Prompt
Copy exactly and only the lines running from the one that contains "The width and height of the screenshot is (1030, 322)." to the final line of the data below, without the pictures.
[[ Data to examine open ]]
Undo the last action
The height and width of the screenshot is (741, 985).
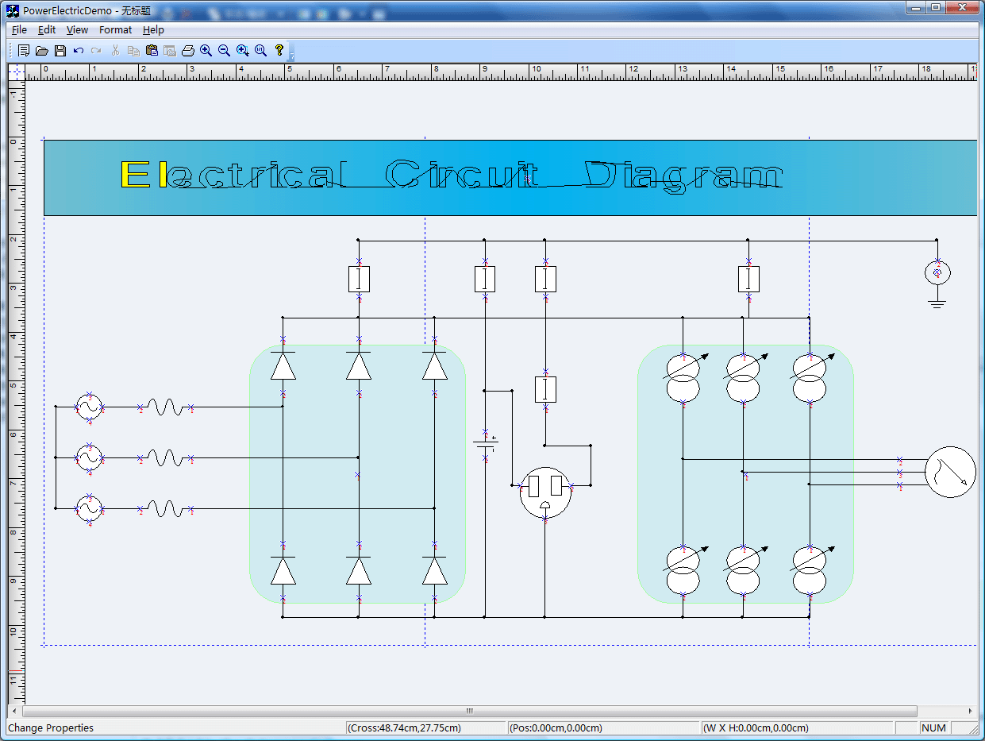(78, 50)
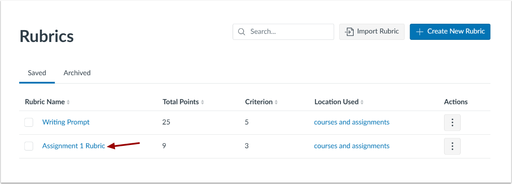Open actions kebab menu for Writing Prompt

(452, 123)
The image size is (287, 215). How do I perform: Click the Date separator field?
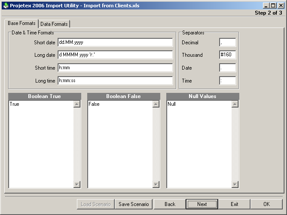227,68
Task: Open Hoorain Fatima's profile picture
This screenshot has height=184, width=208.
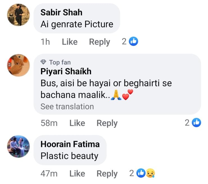Action: (x=19, y=146)
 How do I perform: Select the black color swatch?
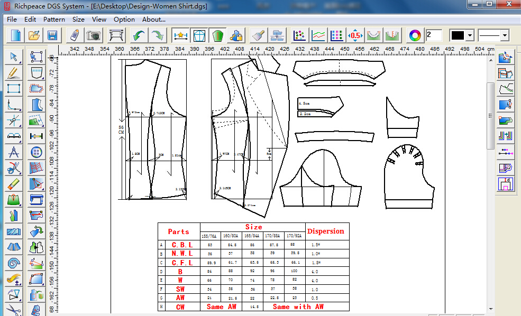pyautogui.click(x=457, y=35)
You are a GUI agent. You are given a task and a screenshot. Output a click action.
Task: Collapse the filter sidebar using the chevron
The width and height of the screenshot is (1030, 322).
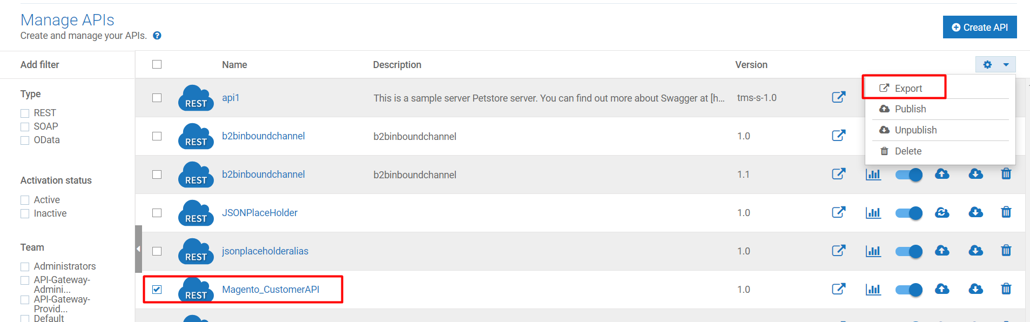(x=138, y=249)
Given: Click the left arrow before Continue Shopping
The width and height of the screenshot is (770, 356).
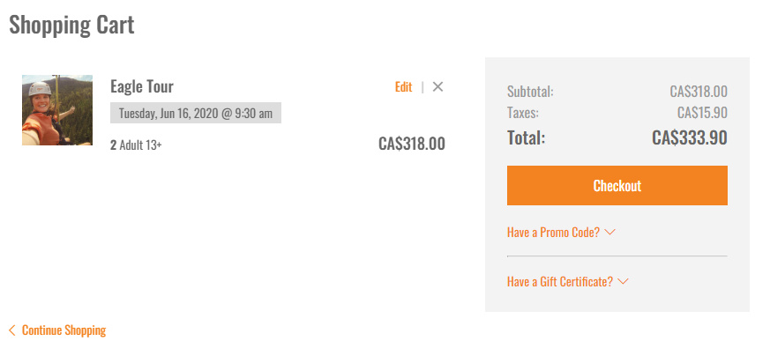Looking at the screenshot, I should tap(12, 330).
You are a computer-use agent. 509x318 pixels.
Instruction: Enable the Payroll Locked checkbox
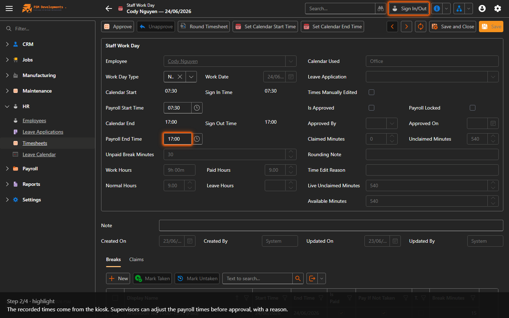point(473,108)
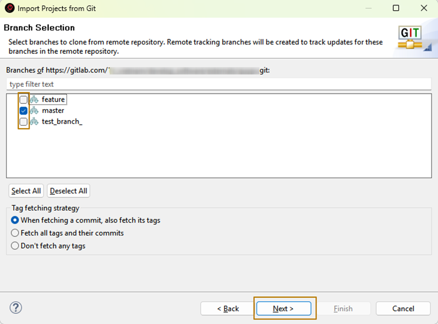438x324 pixels.
Task: Uncheck the master branch checkbox
Action: pos(23,111)
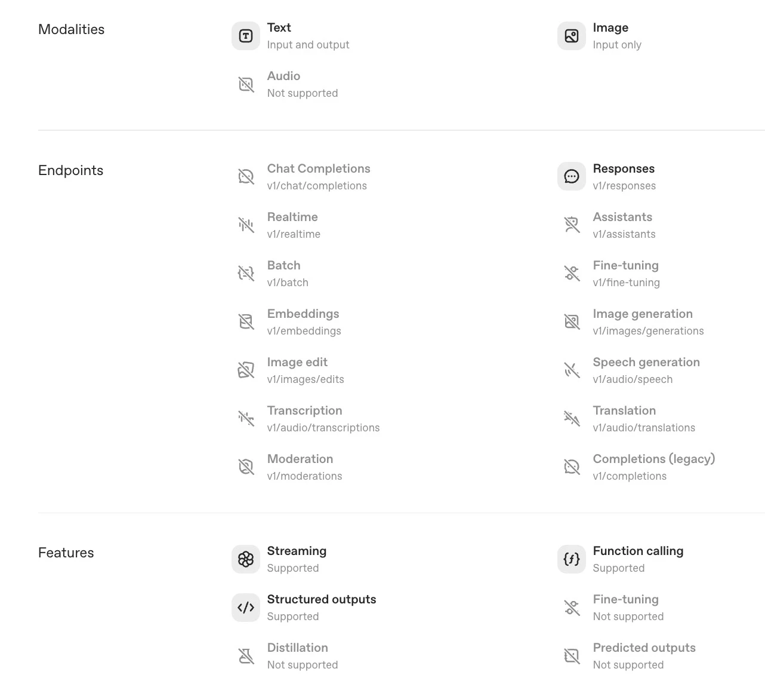Image resolution: width=765 pixels, height=693 pixels.
Task: Select the Structured outputs code icon
Action: 246,608
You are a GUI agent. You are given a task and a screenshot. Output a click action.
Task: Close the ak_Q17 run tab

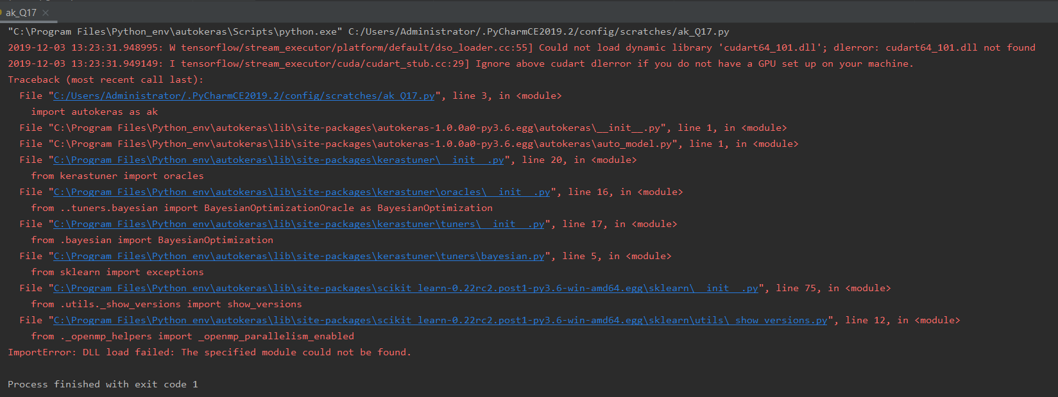coord(44,12)
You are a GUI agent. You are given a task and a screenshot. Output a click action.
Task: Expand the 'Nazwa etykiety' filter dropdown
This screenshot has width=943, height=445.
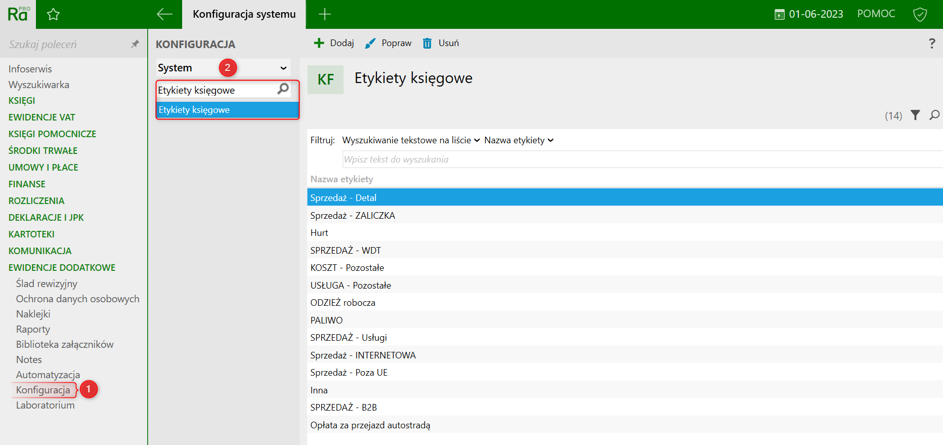pyautogui.click(x=519, y=140)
[[ Data to examine closed ]]
Output below
The width and height of the screenshot is (1030, 322).
(x=138, y=249)
Given: Click the left arrow before Continue Shopping
The width and height of the screenshot is (770, 356).
Looking at the screenshot, I should tap(12, 330).
You are a computer-use agent. 509x318 pixels.
Instruction: Enable the Payroll Locked checkbox
point(473,108)
438x324 pixels.
Task: Uncheck the master branch checkbox
Action: pos(23,111)
Image resolution: width=765 pixels, height=693 pixels.
Task: Select the Structured outputs code icon
Action: 246,608
You are a GUI agent. You are given a task and a screenshot. Output a click action.
Task: Close the ak_Q17 run tab

coord(44,12)
You are a GUI agent. You are given a task and a screenshot. Output a click action.
Task: Expand the 'Nazwa etykiety' filter dropdown
This screenshot has width=943, height=445.
pyautogui.click(x=519, y=140)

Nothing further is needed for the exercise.